I wish you could all meet Mr. and Mrs. R., people whom it seems God must have made especially for each other. He is seventy-six; she, seventy-two. She had been crippled with arthritis for years, and he had the usual old-age symptoms: a tremor, fatigue, some shortness of breath, trouble with his eyes; years of hay fever and sinus infection, both still troublesome. The arthritis scarcely bothers her any more; his symptoms, too, have gradually cleared. Both are now amazingly active. She is busy with a grandchild who lives with them, with Spanish classes and social gatherings. Mr. R. holds down what could be considered three full-time jobs. He is president of a building and loan association which takes a great deal of his time; he operates three oil wells which require as much attention as spoiled children; and he has gardened their acre of land since their Mexican gardener, an old man of forty, became ill. Besides these activities he plays 18 holes of golf twice each week. I remarked that he probably played with men 20 years his junior, and he said they were sometimes SO years younger than he. If you want to taste really good homemade bread, you should drop in to see them, as I frequently do.

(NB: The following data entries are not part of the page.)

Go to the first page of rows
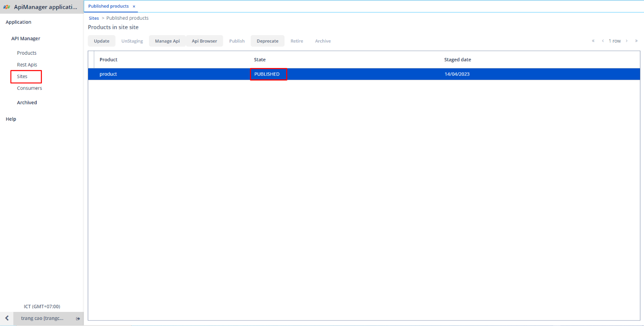Image resolution: width=644 pixels, height=326 pixels. (593, 41)
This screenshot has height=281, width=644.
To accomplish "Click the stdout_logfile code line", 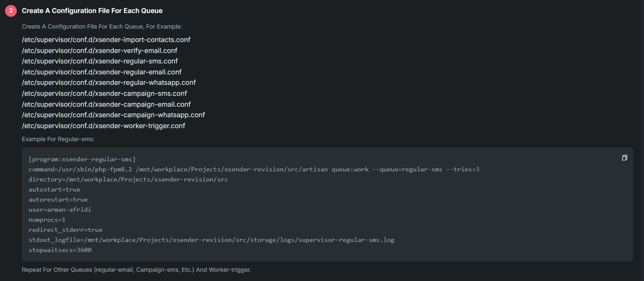I will (x=211, y=240).
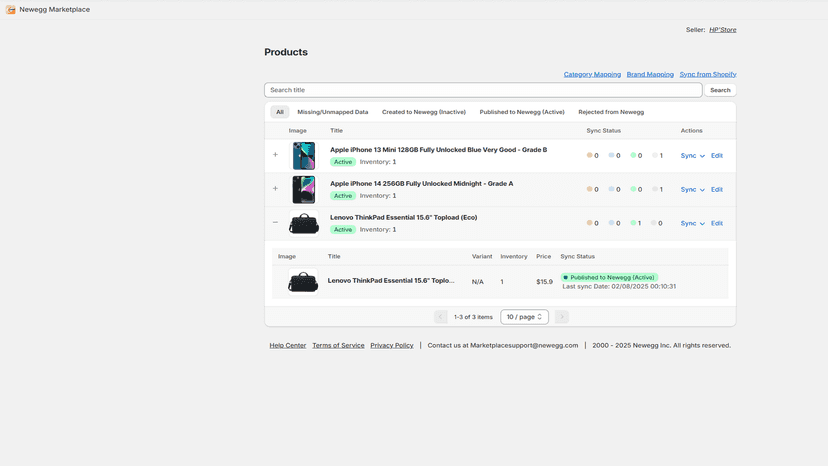The height and width of the screenshot is (466, 828).
Task: Open the Category Mapping link
Action: 592,74
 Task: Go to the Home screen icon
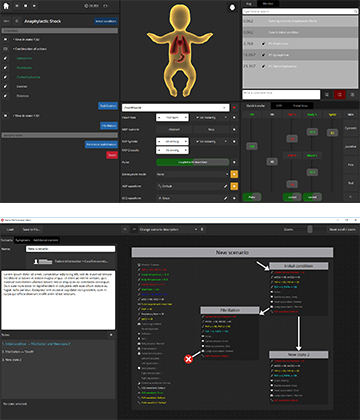pyautogui.click(x=6, y=6)
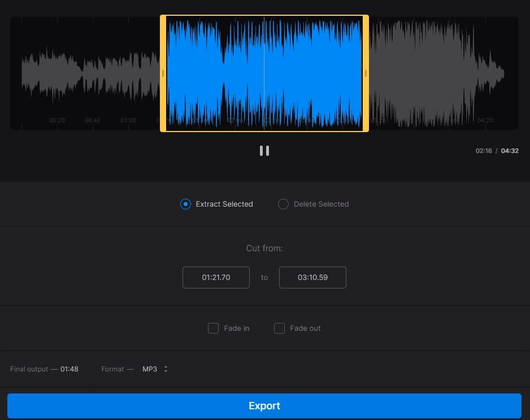Click the format stepper up arrow
Viewport: 530px width, 420px height.
[x=164, y=366]
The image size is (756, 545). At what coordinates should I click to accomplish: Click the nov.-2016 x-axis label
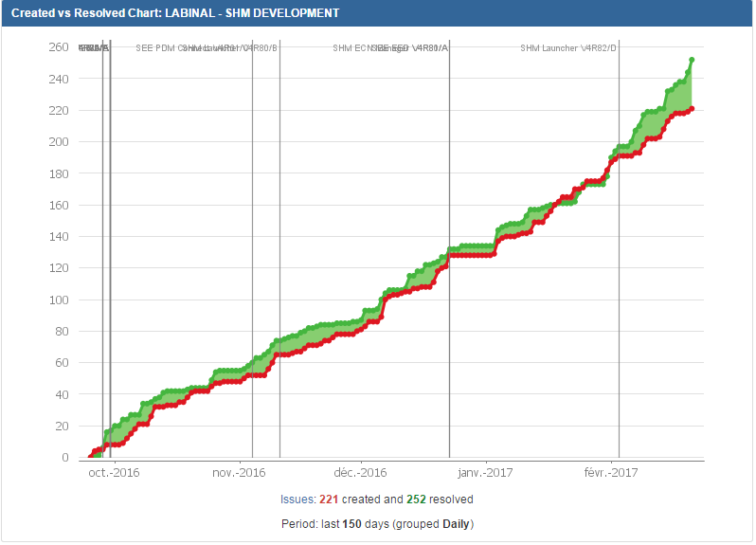[237, 473]
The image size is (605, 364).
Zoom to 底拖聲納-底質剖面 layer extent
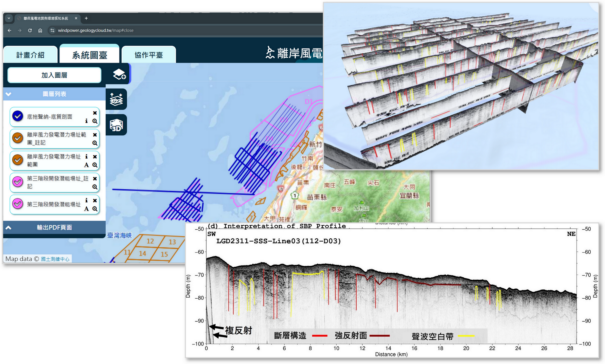coord(95,121)
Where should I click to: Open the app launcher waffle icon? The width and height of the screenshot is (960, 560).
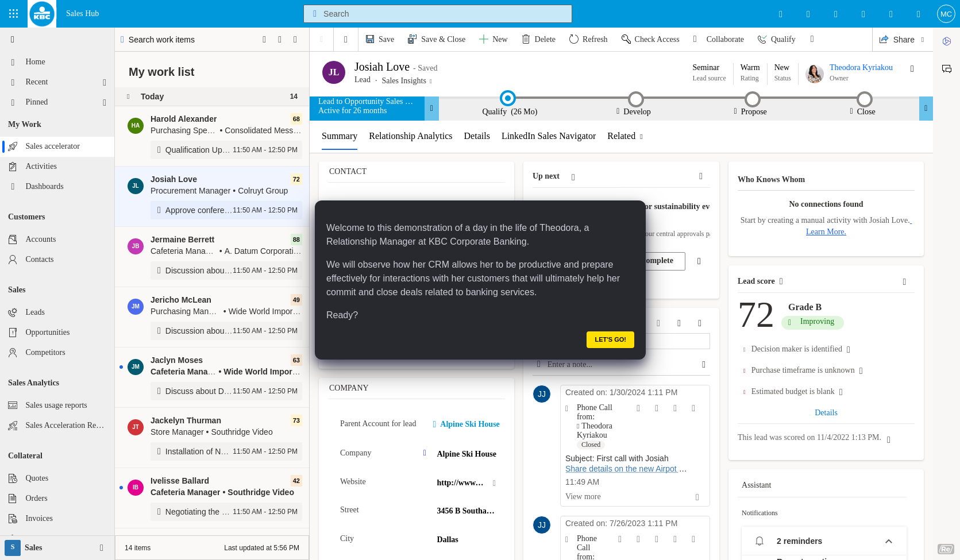(x=14, y=14)

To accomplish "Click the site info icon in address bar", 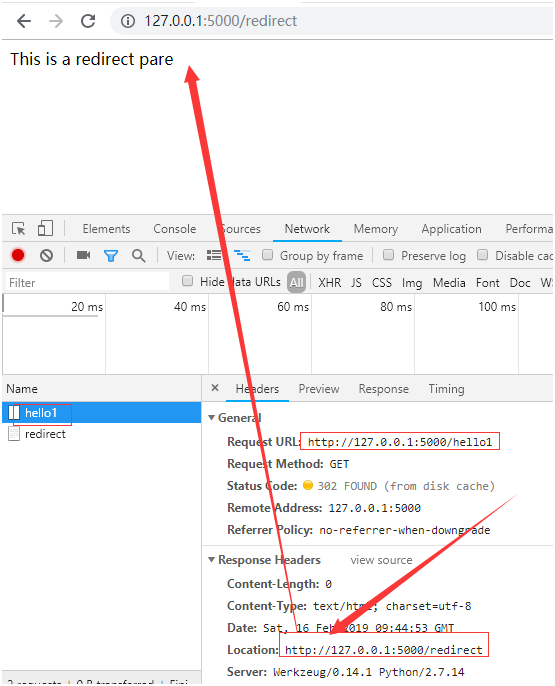I will click(128, 21).
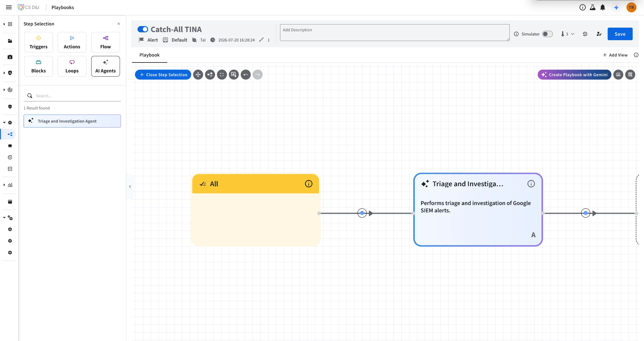Open the lab flask icon in top bar
The height and width of the screenshot is (341, 644).
[x=592, y=8]
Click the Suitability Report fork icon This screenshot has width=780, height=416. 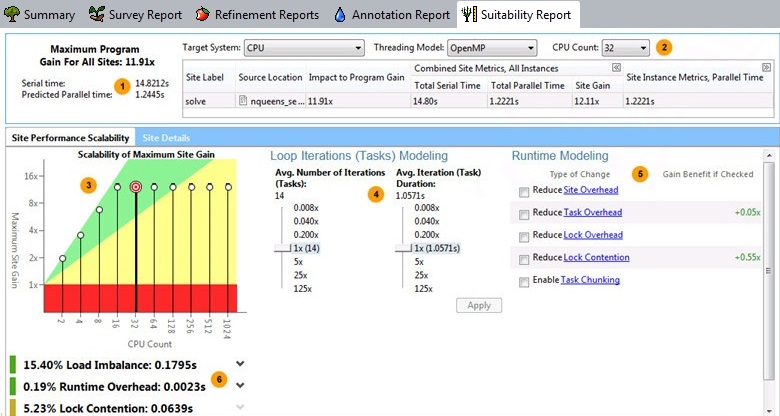[468, 15]
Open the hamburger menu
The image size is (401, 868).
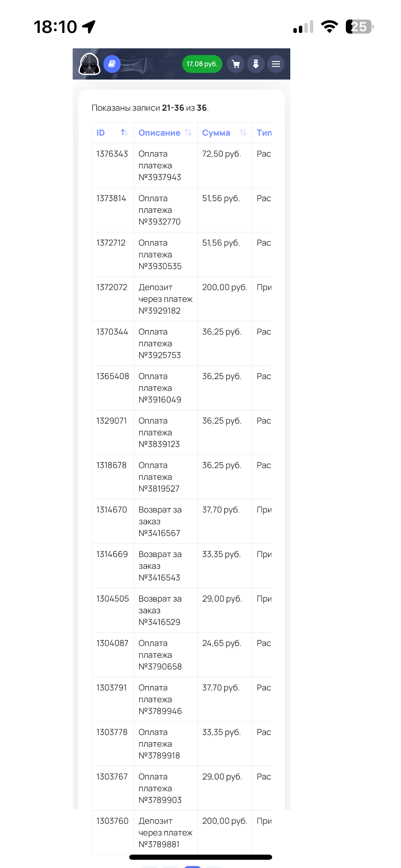(276, 64)
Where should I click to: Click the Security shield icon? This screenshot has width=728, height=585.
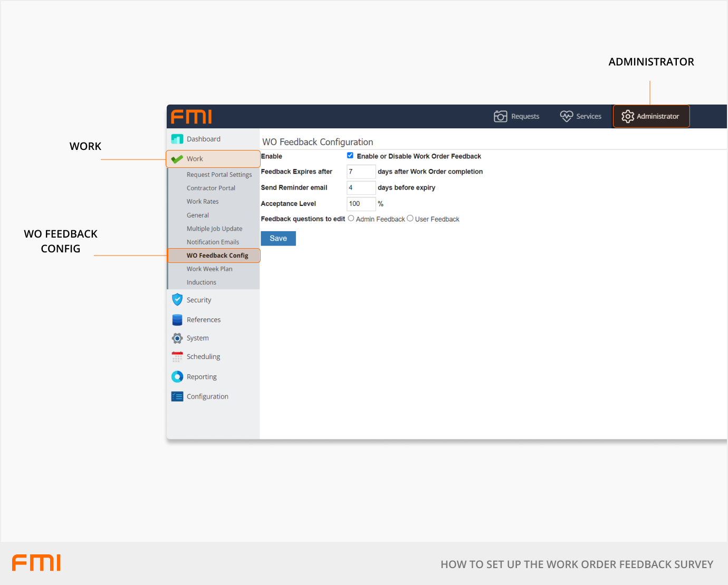[177, 300]
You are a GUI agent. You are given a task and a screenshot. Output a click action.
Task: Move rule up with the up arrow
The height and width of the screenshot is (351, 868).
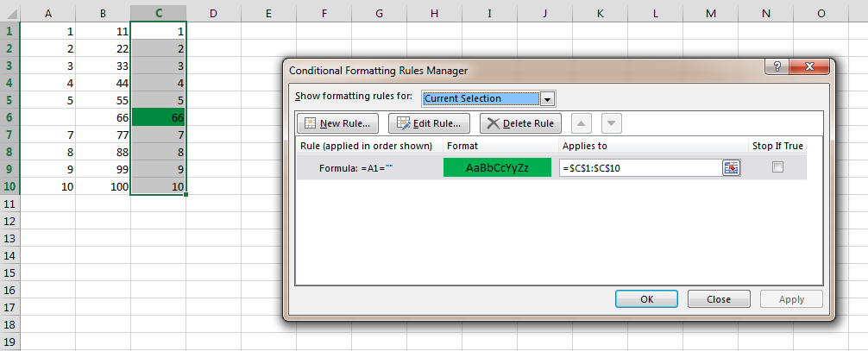[x=581, y=123]
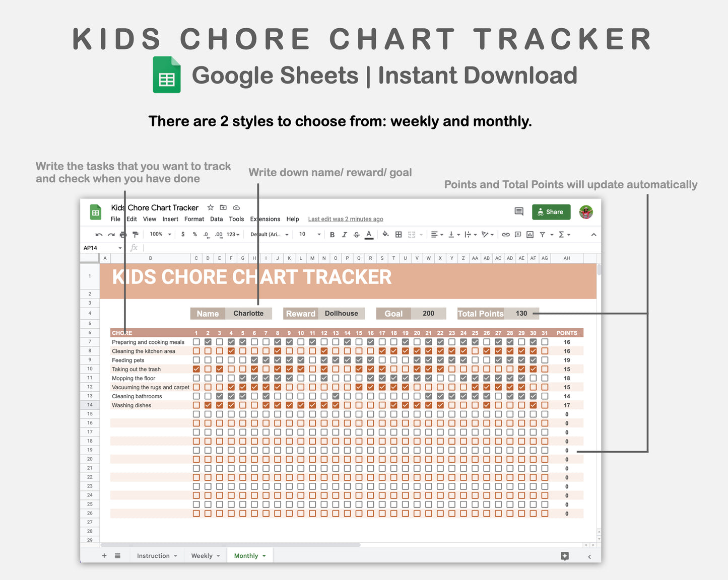Uncheck a filled box in Washing dishes row
Screen dimensions: 728x580
pos(208,405)
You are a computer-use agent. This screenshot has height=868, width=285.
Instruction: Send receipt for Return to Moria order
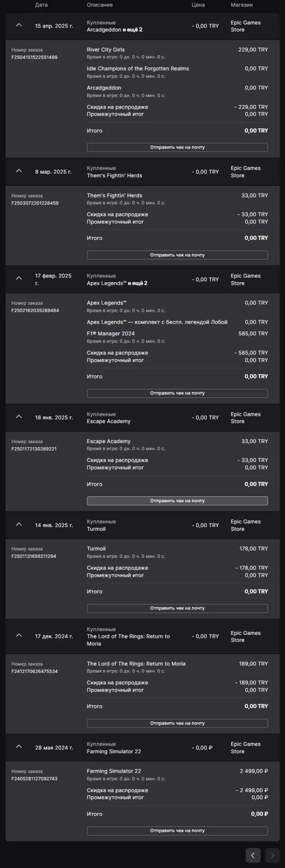[177, 723]
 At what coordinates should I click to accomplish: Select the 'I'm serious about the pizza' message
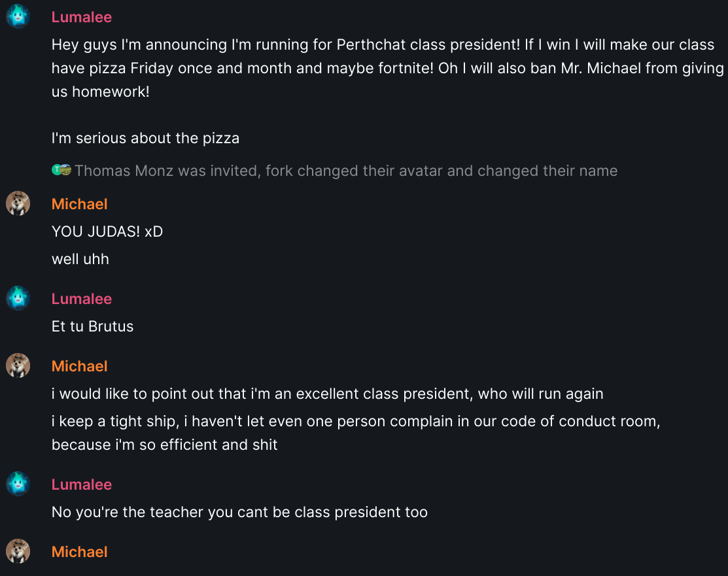click(145, 139)
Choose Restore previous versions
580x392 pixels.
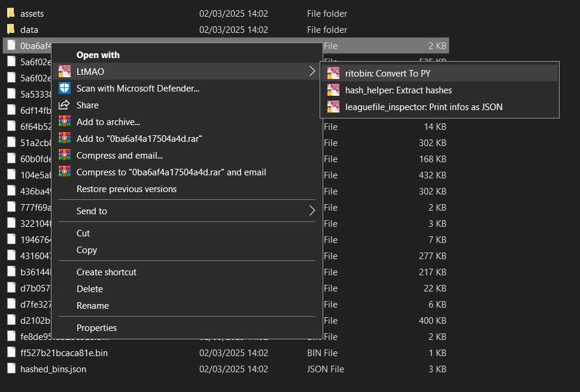pos(126,189)
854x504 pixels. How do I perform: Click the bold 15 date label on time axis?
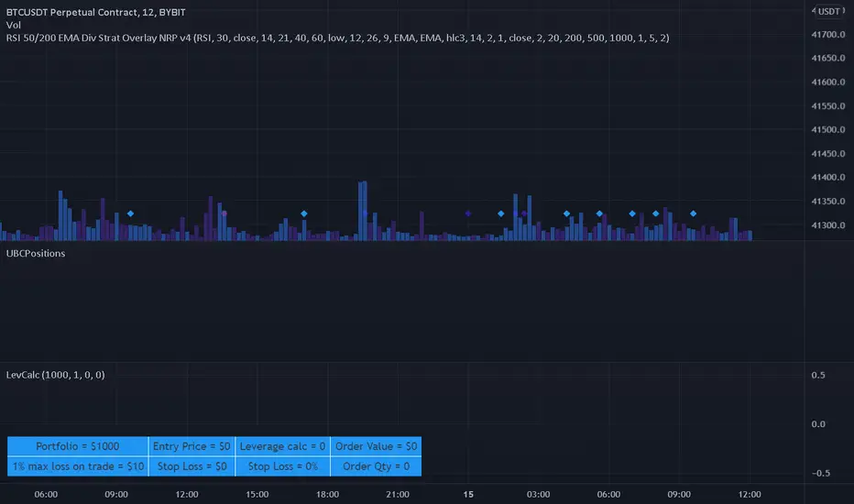tap(468, 494)
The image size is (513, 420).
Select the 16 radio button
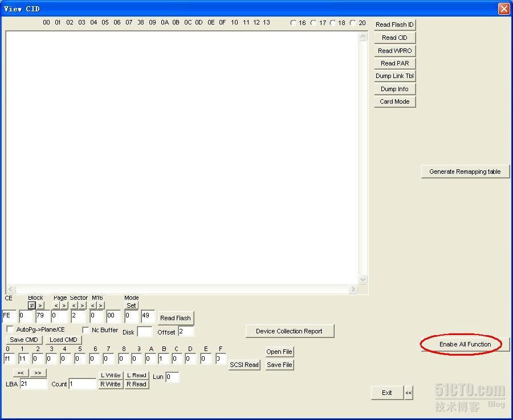click(x=294, y=23)
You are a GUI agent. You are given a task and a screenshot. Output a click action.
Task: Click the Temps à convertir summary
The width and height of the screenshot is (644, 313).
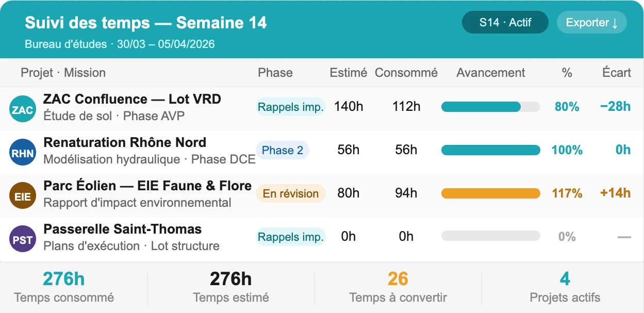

And lastly, there is Dr. P., who earned his Ph.D. at Columbia half a century ago. He and his family lived in Shanghai for years, then in Manila where he was caught at the outbreak of World War II. He spent the war years in the terrible Santo Tomas Prison. His health was broken then, and recovery was never complete; heart attacks followed and then polyneuritis, the American term for beriberi. His pain was too excruciating to be deadened by opiates. Although he was given B vitamins by many physicians, he became worse and was not expected to live. As a last resort, his wife and daughter came to see me. Tiger’s milk, liver, wheat germ, all three in small amounts at first, large quantities of pantothenic acid which had not been given before, calcium tablets to help deaden pain, vitamin pills of. every letter, tablets of enzymes and hydrochloric acid to digest the food combined to turn the tables; his recovery was spectacular. Since childhood, Dr. P. has had a wonderful voice, and singing had been his joy. He sang solos at churches, clubs, and weddings, including Chiang Kai-shek’s wedding, his wonderful wife playing his accompaniment. His voice failed with his illness, but now he believes it is stronger than ever; again he is singing for churches and clubs and weddings. Just before he left for Manila to be an executive of an insurance company, he sang to me a song he said he had especially selected. It was, “I’ll be loving you always.” And if I had a voice and could have held back the tears, I would have sung the same song to him.

These are young people, every one of them. The good health they enjoy, however, is no mere happenstance. Every person in this group takes his nutrition seriously, not just occasionally but every meal of every day and year after year. The rewards are pretty wonderful. With these people there is no gap between the generations. Each one of them is an inspiration, almost a vision of what could be for possibly every human being. They remind you again that aging may not be a “natural” process but the result of years and years of cumulative nutritional deficiencies. I tell them that they make me look forward to my nineties.